- Extract provided -
§

A lot of cops seem to have trouble catching up with the surveillance state. They still act like crooked cops even though they have their own dash cams staring right at them and listening to everything they’re saying.
If it weren’t for their dash cam videos, they would’ve easily gotten away with what they did, because no judge or prosecutor would question the cops’ account. It makes you wonder how often they do these sorts of things. From Courthouse News:
Allison Ross, who was arrested after the second search of her home, sued the Santa Clara County Sheriff’s Department, its crime lab, Sheriff Laurie Smith, and 12 of her officers, in Federal Court.
Ross says that the deputies came to her home around 11 p.m. on New Years’ Eve, 2009, after arresting her husband several houses down the street from their family home. When the deputies approached, Ross was outside talking with a neighbor.
The deputies “unlawfully detained Ross while they proceeded to illegally enter and conduct an illegal search and seizure of her home. This was done under the false pretense of conducting a ‘safety sweep’ of the home for an attempted ‘home invasion,'” the complaint states.
Ross says she never gave the deputies permission to enter her home or gave them keys to do so.
The audio transcript from one of the sheriff vehicle’s dash cameras indicates that one of the officers said something to the effect of: “negative on the home invasion – we are sweeping the house,” the complaint states.
Deputies then re-entered the home and ransacked it, opening and rummaging through drawers in the bedrooms and kitchens. They placed personal property from around the house into one area in an effort to make it appear that the items were in plain sight, the complaint states.
While Ross was being held outside, she says, she overheard a deputy say that they had been denied a search warrant for the home.
Because the deputies failed to find any drugs in the home, “they planted narcotics which were kept in one of the sheriff’s vehicles. Statements to this effect can be heard over the vehicle dash camera on one of the defendant’s vehicles,” the lawsuit states.
“The Incident Report states that two bags of white powder were found and confiscated. However, pursuant to the vehicle dash camera video and transcript, the officers are heard on the recording saying: ‘the house is clean, there is no meth in the house’, ‘we’re gonna spike that and we’re gonna spike him.’ ‘I got the meth in the f—— car,'” the complaint states. (Epithet deleted in complaint.)
Of the 25 pictures taken of Ross’s home – including those of the kitchen counter where the drugs were supposedly found – none depicted the narcotics, Ross says.
“Moreover, at the preliminary hearing, the defendants admitted to not finding any narcotics inside plaintiff’s home,” the complaint states.
Ross believes that two blood samples she provided to the sheriff’s department were tampered with by the Santa Clara County Crime Lab.
Santa Clara County “improperly trained its phlebotomists and toxicologists to create negligent and/or false information and fabrications on toxicology reports,” she says.
Ross was arrested on suspicion of being under the influence of methamphetamine, a charge of which she was “completely innocent,” according to the complaint.
Four days into Ross’s criminal jury trial, the District Attorney’s Office dismissed the charges after the supervisor of the D.A.’s Misdemeanor Team became aware that false statements had been presented to the jury, according to the complaint.
Ross seeks punitive damages on 13 causes of action, including malicious prosecution, false imprisonment, intentional infliction of emotional distress, negligent hiring, conspiracy, and duty to expose exculpatory evidence.
Defendants include Deputies Cary Colla, Paulo Contreras, Jeff A. Jordahl, Richard Rowe, R. Lopez, C. Sims, Oberdorter, Rumley, McRoberts and Palonov, and Sgts. Benner and Rowberry.
Every one of these individuals involved should be given the exact same sentence that Ross would have received had she been found guilty.

§

- Provided material -
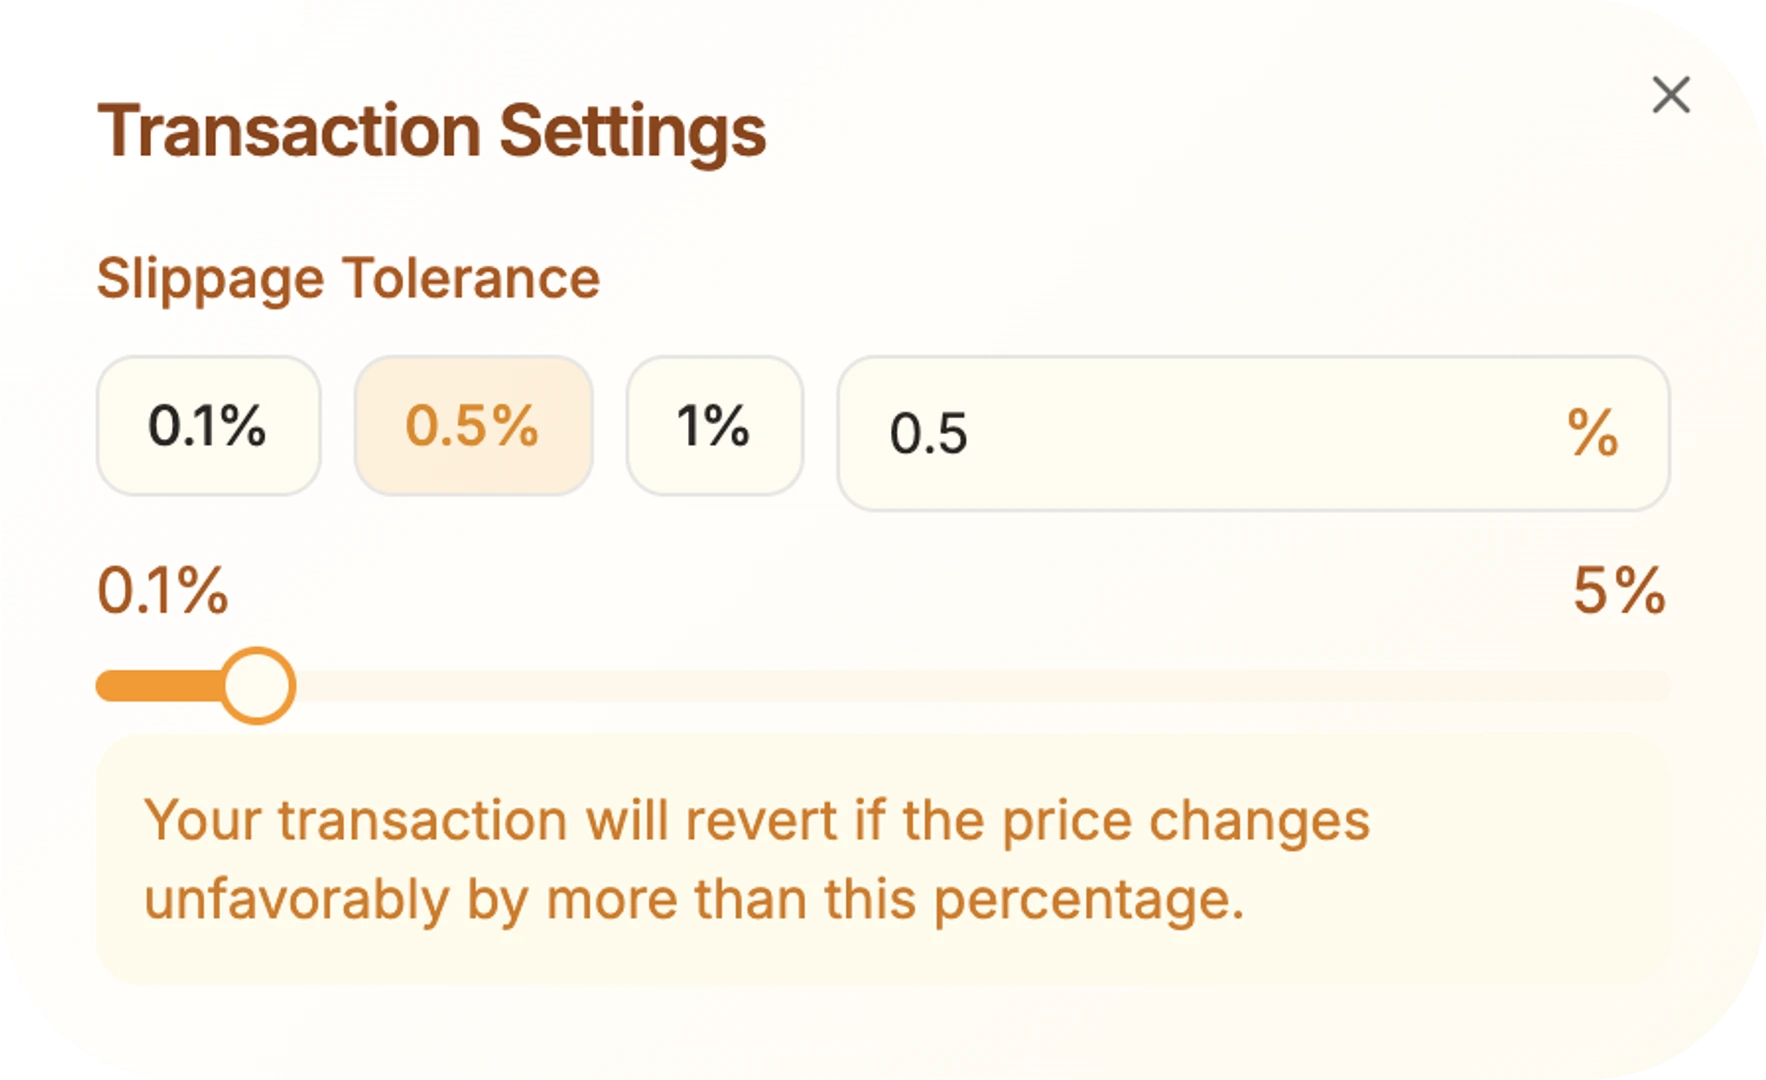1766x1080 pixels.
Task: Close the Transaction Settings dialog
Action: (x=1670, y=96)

§

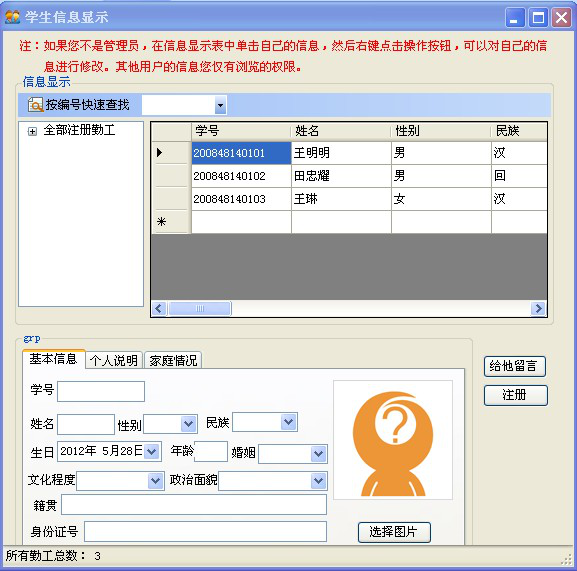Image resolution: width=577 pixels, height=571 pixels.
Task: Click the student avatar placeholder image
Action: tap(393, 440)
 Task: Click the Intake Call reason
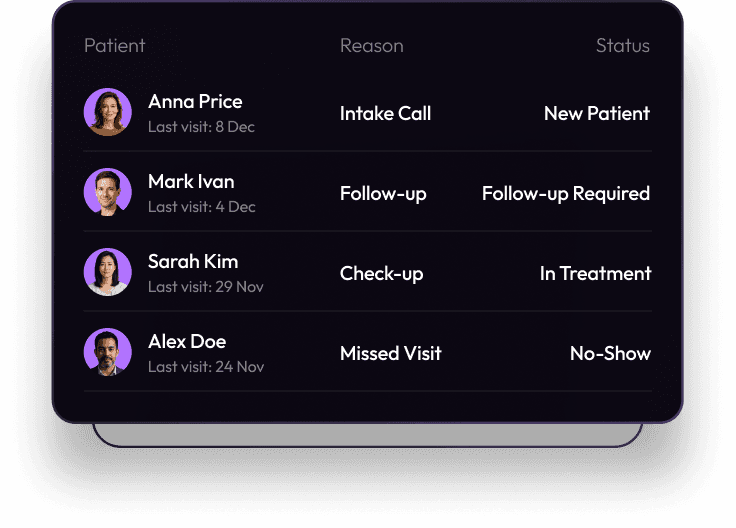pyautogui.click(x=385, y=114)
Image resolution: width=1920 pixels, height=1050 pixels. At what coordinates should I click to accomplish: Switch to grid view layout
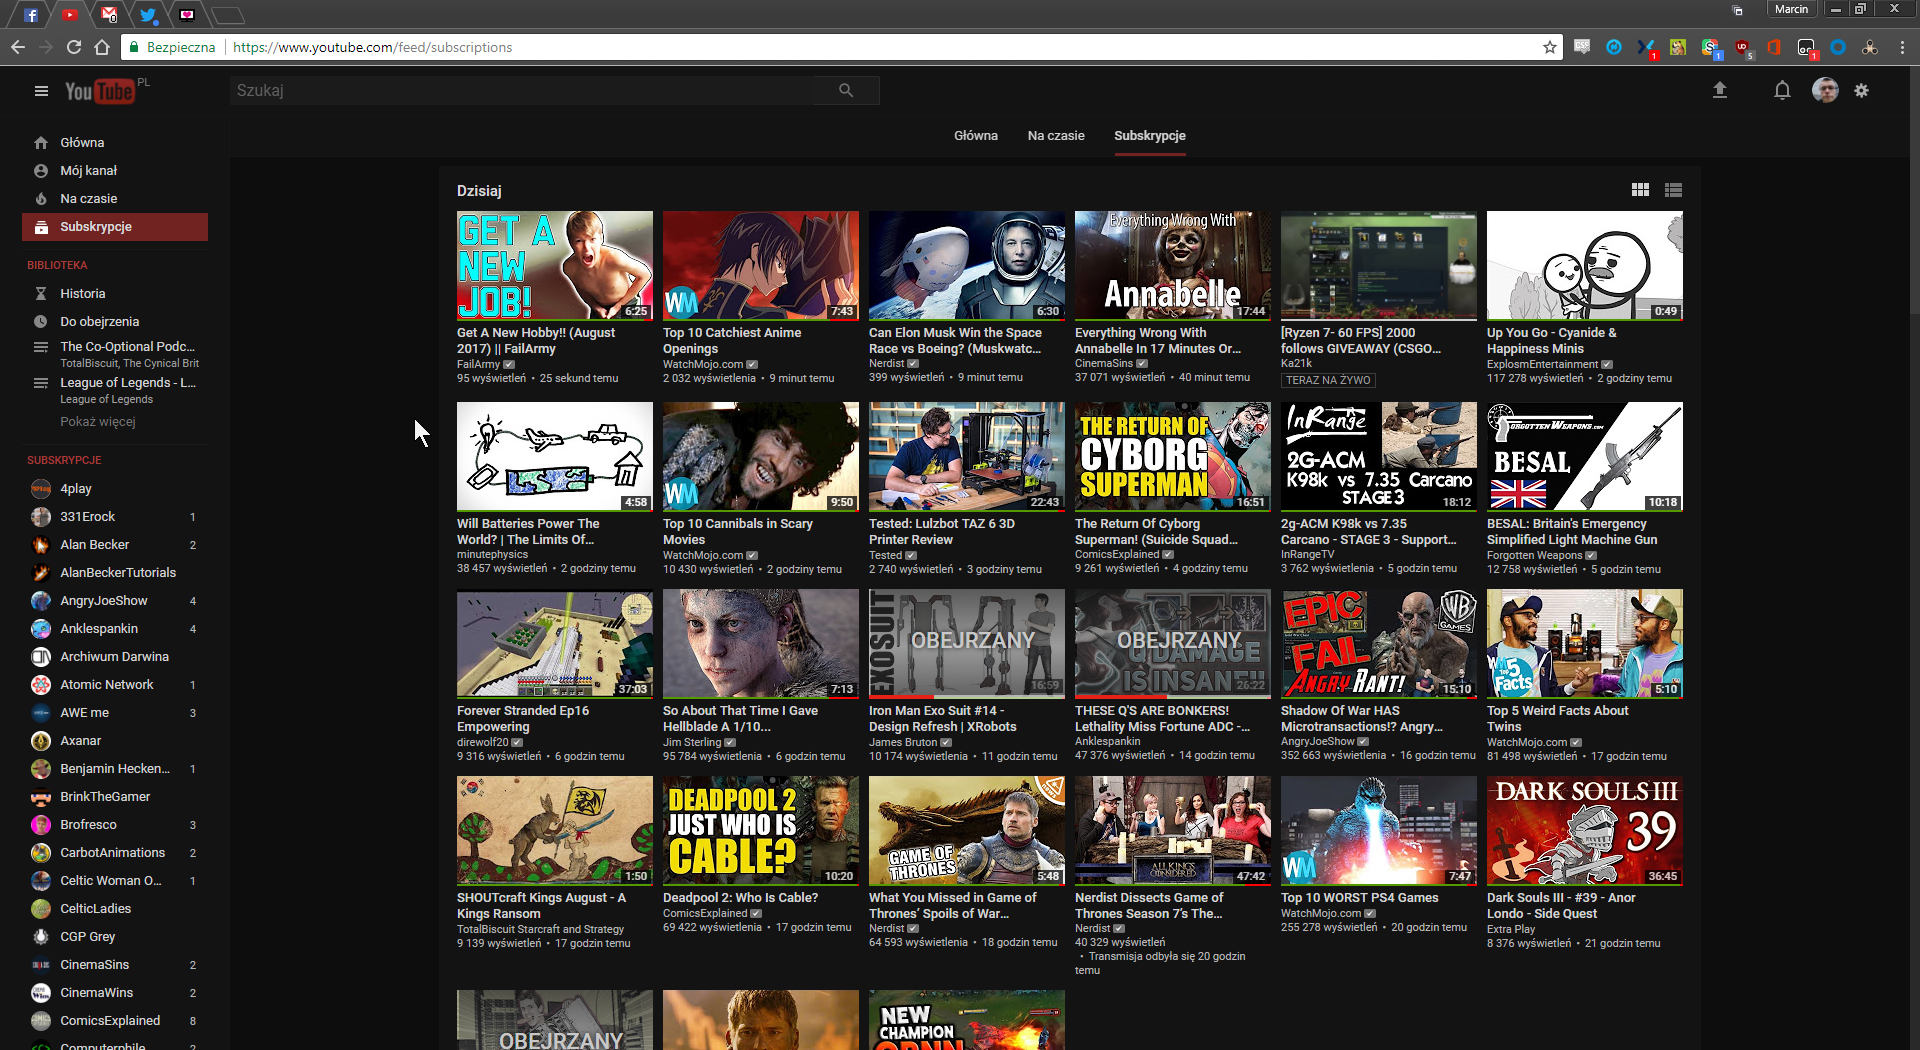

§

- Required action 1 -
Rewrite the paragraph beginning "Ross says that the deputies came to her home" from the post about Allison Ross's lawsuit so that it is shorter, keeping its main facts.
- Required action 2 -
In the post about Allison Ross's lawsuit, how many pictures were taken of Ross's home?
- Required action 3 -
List every cause of action that the post about Allison Ross's lawsuit names among those on which she seeks punitive damages.

- Final answer 1 -
According to Ross, deputies arrived at her home around 11 p.m. on New Year's Eve, 2009, after arresting her husband a few houses away. She was outside talking with a neighbor when they approached.

- Final answer 2 -
25 pictures.

- Final answer 3 -
- Malicious prosecution
- False imprisonment
- Intentional infliction of emotional distress
- Negligent hiring
- Conspiracy
- Duty to expose exculpatory evidence